So at the end of this February, I feel like a kid, with Spring on the way, another baseball season starting, and longer, brighter days ahead.

It's silly taking pictures of the television, but this is where it's happening: The boys in the dugout and wise old Dusty Baker. 

Monday, February 27, 2017

Crazy Brain Rest

I have been "resting my brain" (seriously) by experimenting with shapes and colors and texts and stuff. This is kinda crazy, but I love the Bible verse! Anyway, this blog is my "workshop" so I'm not going to hide the clutter that I'm piddling around with.

Whoa! It's so... busy. It's not even finished, but it's overdone and I don't think I'll try to mess it up any further. Meanwhile I tried out a few easy graphic doodles worth remembering for future experiments.


Sunday, February 26, 2017

Christianity is not an "Escape"

We can't avoid the big questions. They are fundamental to who we are. We are always "asking them," at least concretely, through the ardor of our desire for life and the tenacity with which we hold onto it and the frustration we so often endure when our expectations are thwarted.

The big questions. We can't escape them: "What is the purpose of all of these things I want and why am I afraid to lose them? Why does life seem to have this 'meaning' that keeps asserting itself?" 

"What do I need to be happy?" "How can we find justice, peace, solidarity, beauty?" "Why do we even care about all these things?" 

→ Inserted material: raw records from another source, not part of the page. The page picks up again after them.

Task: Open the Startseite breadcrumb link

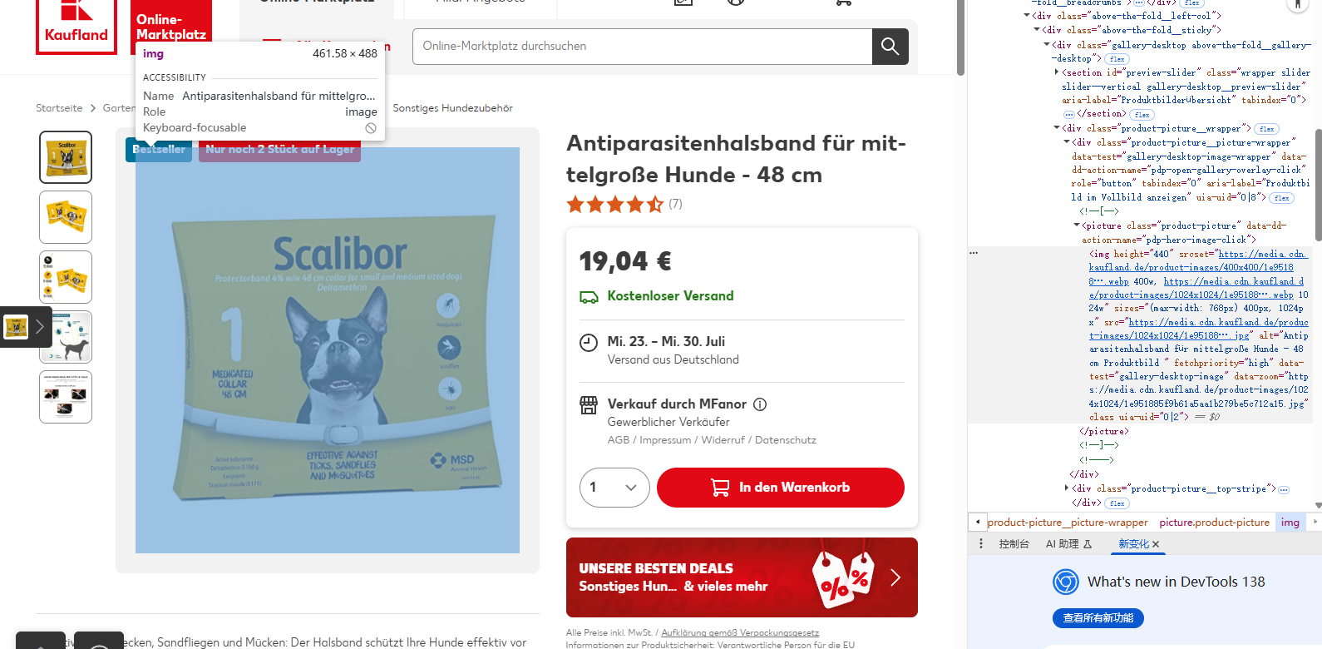Action: click(x=59, y=108)
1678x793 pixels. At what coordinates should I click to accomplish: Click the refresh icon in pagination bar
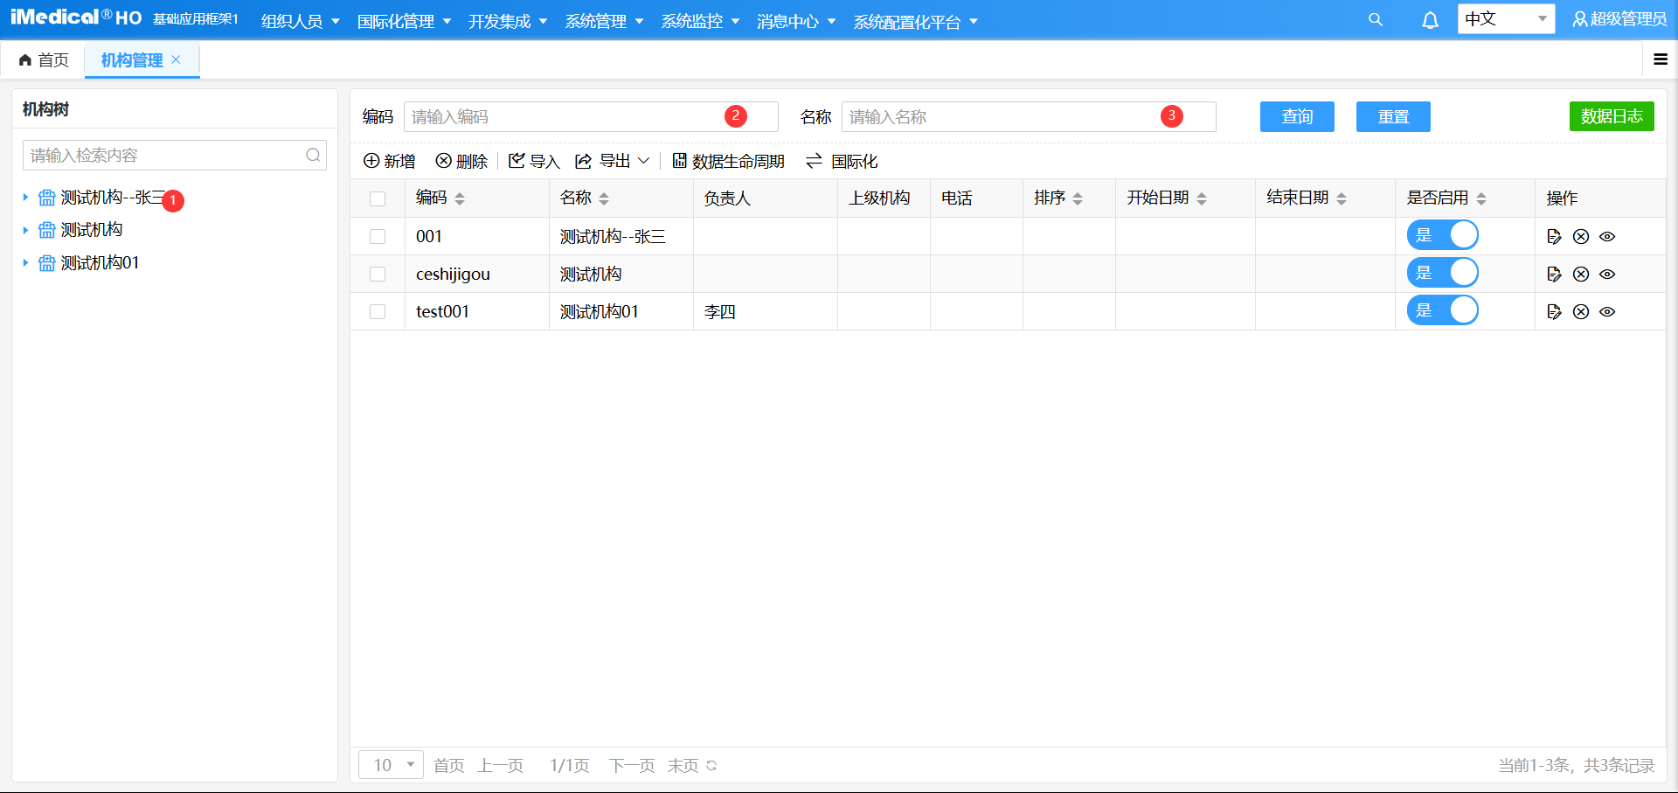pos(711,765)
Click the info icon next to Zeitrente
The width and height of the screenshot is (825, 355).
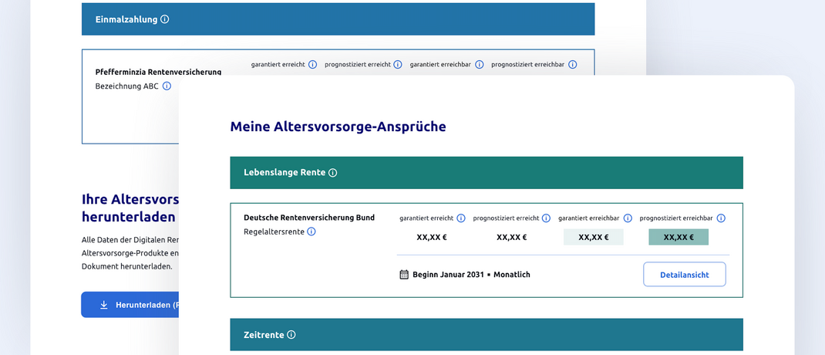click(x=291, y=335)
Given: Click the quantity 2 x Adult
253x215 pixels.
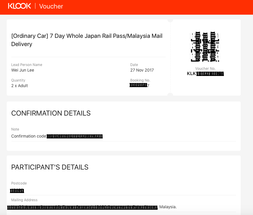Looking at the screenshot, I should point(20,86).
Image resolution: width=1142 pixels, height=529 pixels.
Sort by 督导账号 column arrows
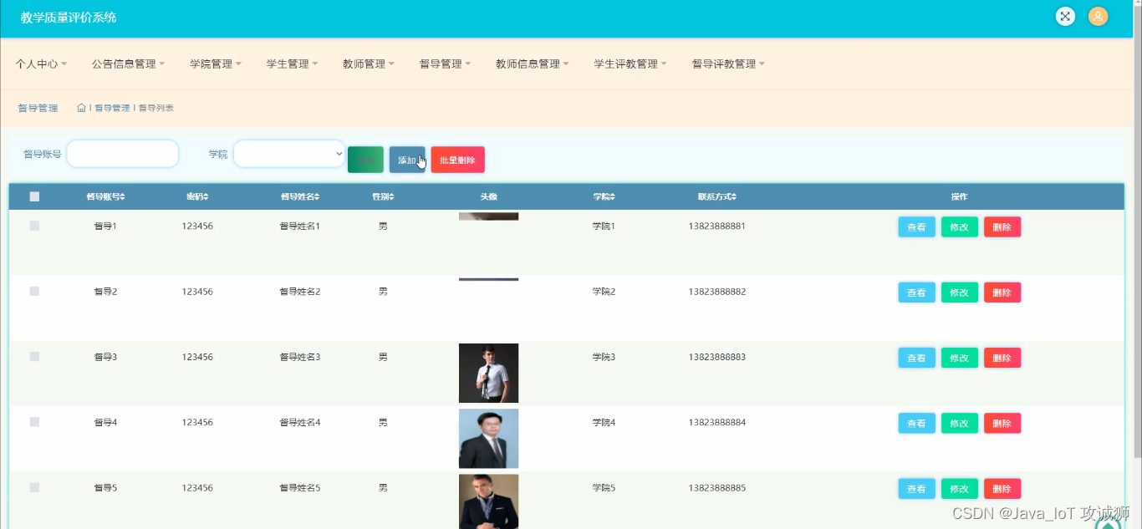point(123,197)
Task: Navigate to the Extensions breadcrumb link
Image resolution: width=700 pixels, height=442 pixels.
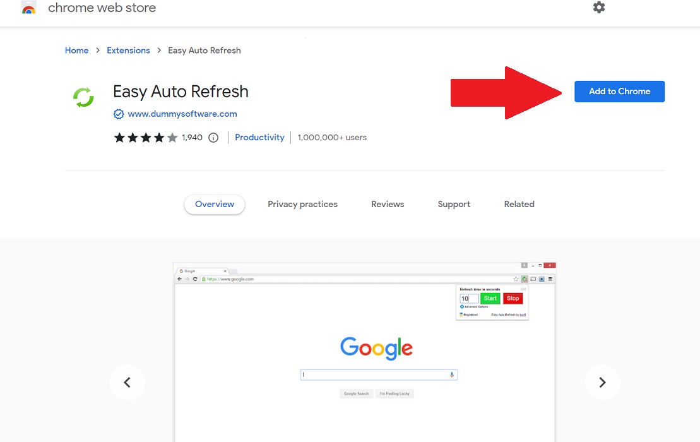Action: click(x=128, y=50)
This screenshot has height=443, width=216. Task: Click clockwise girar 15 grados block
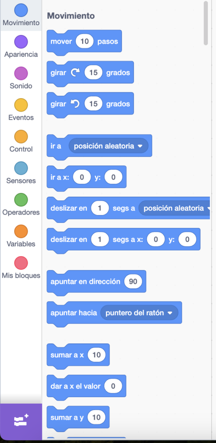click(90, 73)
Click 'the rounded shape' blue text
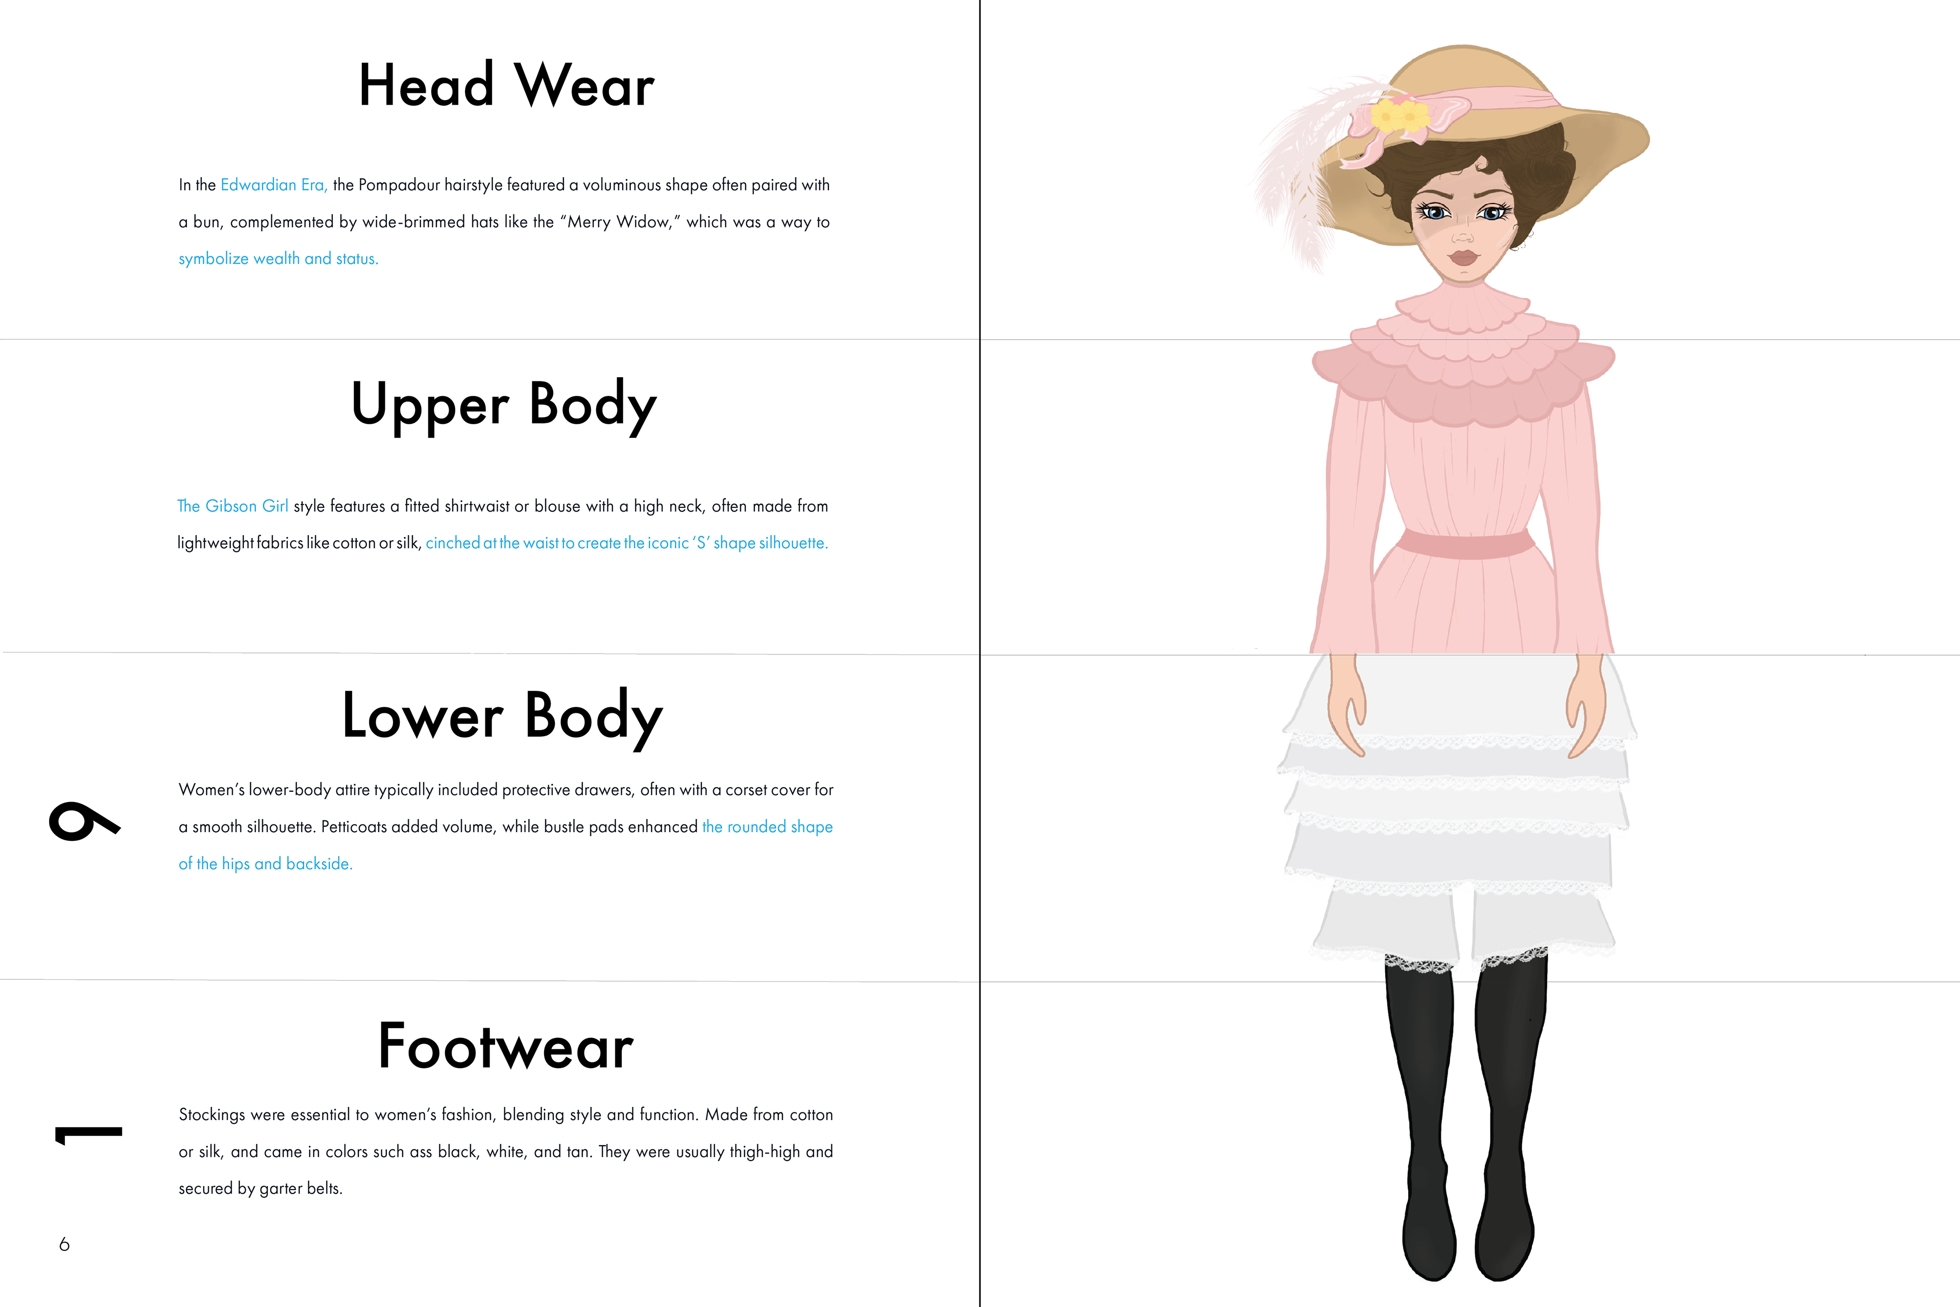The height and width of the screenshot is (1307, 1960). (768, 827)
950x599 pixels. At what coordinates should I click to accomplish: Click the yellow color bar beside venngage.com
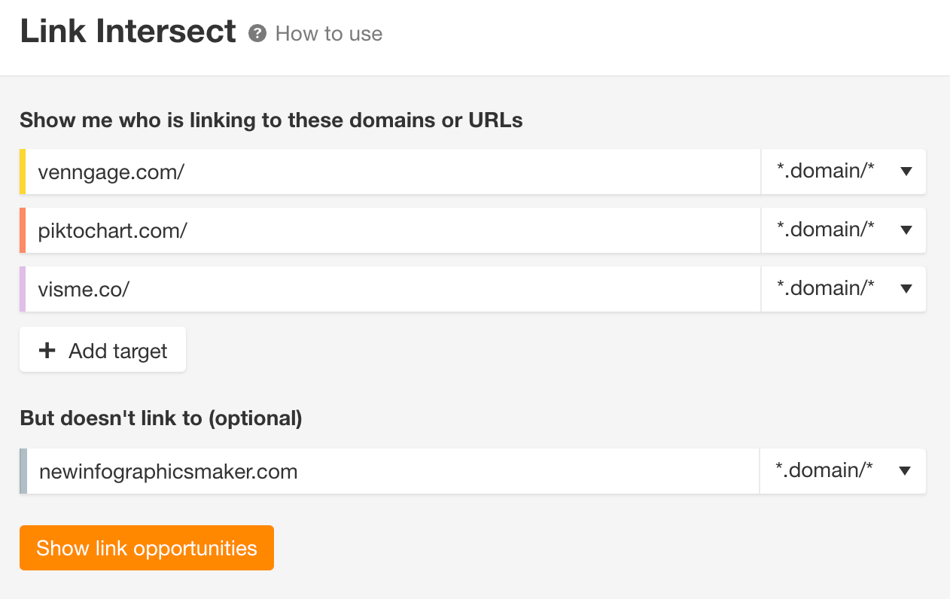23,171
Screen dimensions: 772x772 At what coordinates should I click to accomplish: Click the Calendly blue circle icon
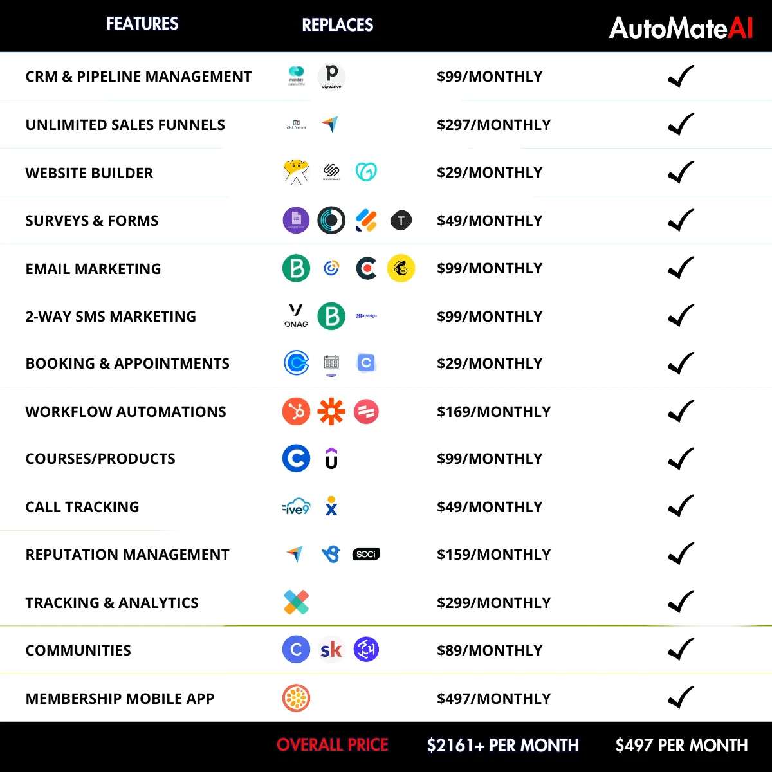[296, 363]
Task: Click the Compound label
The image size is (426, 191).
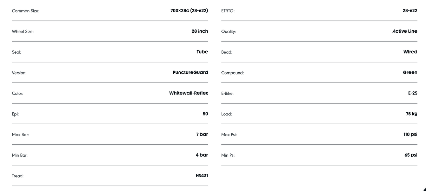Action: 232,73
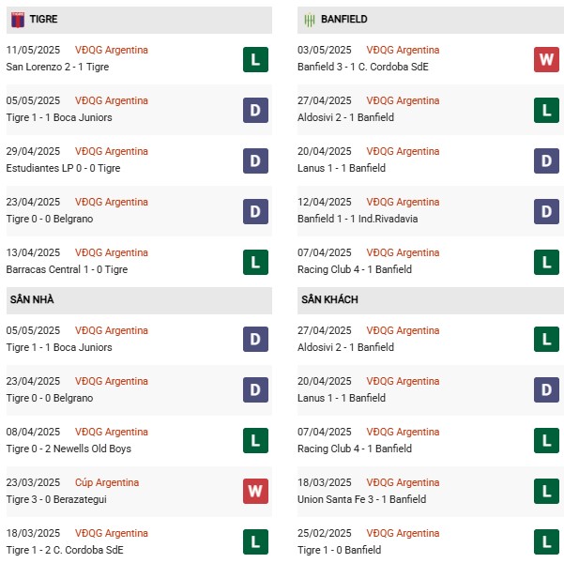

"What is this longing inside me that aches and is never satisfied?" 

"Why must we die, and why must we endure the death of those we love, this dark abyss of separation from them?"

Even if we are convinced that we "know the answers," we are always struggling with questions like these in our hearts even if not in our conscious thoughts. We are always searching within the horizon of these questions, always struggling with the circumstances in life because of them. But we can't find satisfying "answers" that make the questions go away. 

The more we live and learn, the more we come to realize that these questions move us toward an ultimate Mystery -- a definitive "answer" that we cannot give to ourselves but that we hope to receive, a promise that sustains our conviction that life is good, that it's worth living and hoping even when everything seems impossible.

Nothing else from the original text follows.